According to Bernadette, she would find it difficult to carry on without the amazing Maisy and the support of housing association Cartrefi Conwy.
Bernadette, who lives in Llanfairfechan, suffers from two prolapsed discs in her back as well as crippling arthritis.
She says that life was a terrible struggle until Maisy, thought to be the first disability dog in North Wales, came to the rescue.
Bernadette said: “Life without Maisy would be extremely difficult. My condition means no two days are the same. One day I’m barely able to move and can’t stand up and the next I can move about relatively easily.

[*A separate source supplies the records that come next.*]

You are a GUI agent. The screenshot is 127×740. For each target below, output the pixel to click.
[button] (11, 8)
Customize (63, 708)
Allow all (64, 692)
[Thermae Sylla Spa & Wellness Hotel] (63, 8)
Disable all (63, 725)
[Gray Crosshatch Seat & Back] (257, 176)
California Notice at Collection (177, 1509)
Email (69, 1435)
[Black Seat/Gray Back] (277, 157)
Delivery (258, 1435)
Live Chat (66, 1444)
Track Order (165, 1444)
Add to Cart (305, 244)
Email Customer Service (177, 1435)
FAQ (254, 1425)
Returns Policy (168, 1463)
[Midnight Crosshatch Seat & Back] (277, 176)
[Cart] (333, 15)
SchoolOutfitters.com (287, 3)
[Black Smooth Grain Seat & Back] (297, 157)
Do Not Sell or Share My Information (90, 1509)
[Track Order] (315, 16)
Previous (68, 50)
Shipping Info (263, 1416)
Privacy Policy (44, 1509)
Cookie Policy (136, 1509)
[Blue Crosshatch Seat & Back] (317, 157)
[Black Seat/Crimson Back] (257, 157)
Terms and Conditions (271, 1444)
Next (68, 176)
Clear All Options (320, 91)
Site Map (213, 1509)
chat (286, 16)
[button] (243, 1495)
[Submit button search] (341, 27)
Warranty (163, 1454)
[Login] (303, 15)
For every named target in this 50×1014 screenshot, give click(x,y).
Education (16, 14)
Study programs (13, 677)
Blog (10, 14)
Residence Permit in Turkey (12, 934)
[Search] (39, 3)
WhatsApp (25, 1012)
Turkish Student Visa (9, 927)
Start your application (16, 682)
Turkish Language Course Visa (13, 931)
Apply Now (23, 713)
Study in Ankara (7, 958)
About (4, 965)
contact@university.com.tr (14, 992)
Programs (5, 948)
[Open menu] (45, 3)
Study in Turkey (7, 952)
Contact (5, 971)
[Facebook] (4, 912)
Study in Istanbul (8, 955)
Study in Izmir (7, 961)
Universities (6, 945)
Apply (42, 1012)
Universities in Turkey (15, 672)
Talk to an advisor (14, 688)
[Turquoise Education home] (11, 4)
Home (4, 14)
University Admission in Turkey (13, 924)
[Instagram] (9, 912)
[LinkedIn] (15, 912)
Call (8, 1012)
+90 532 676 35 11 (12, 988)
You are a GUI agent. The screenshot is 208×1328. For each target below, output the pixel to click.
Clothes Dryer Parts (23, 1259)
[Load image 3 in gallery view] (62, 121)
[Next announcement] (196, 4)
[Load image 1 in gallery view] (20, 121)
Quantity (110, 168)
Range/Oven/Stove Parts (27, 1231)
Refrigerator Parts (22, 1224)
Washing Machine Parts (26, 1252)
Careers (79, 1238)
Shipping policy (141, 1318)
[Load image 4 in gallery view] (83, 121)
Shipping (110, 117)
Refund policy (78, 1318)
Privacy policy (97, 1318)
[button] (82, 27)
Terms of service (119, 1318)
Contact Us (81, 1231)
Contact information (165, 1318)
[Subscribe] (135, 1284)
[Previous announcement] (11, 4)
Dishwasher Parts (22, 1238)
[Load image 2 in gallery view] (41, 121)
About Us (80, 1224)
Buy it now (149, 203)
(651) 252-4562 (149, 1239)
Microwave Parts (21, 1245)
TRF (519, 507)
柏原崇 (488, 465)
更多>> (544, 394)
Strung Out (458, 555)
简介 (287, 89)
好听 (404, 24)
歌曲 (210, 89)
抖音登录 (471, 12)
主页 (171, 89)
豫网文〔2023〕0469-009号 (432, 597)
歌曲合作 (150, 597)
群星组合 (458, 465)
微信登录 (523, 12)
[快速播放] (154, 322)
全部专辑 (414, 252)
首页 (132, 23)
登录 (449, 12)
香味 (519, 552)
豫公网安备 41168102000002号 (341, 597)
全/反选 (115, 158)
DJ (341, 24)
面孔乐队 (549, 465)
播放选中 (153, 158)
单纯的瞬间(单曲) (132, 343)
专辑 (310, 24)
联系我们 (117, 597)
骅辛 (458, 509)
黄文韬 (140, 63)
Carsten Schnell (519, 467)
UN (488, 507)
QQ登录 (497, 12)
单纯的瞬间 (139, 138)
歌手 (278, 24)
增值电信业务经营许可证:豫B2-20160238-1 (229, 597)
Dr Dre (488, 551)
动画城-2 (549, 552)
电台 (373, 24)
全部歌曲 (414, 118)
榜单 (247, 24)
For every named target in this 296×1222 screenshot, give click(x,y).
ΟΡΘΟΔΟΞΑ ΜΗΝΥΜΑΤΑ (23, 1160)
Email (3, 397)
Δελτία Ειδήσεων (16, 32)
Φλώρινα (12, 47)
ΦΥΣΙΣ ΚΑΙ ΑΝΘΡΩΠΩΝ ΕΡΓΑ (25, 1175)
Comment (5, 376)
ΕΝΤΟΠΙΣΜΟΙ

“I rely on Maisy to do all sorts of tasks for me and I also have a great deal of help from my Cartrefi Conwy independent living co-ordinator, Ceri Davies.
“I had Maisy when she was a few weeks old. The charity, Dog AID (Assistance in Disability) which is based in Shrewsbury, provided a local dog trainer to come in and help train her
“She helps me get undressed and can take my socks, jeans or trousers and cardigan off. I have a gadget I use that helps me put my socks and trousers on. She can also pick up anything I drop.
“Maisy will help me roll over in bed if I can’t move and can turn lights off or on and open and close doors.
“She’s a lovely dog and has a wonderful warm and loving personality. The charity checks on her every year. Her food is very carefully weighed out and I have a dog walker that comes daily to exercise her.
“She has another five years as a working dog and hopefully I will have a new puppy to train. Gradually, Maisy will take a back seat and then fully retire but that’s a long way off thankfully.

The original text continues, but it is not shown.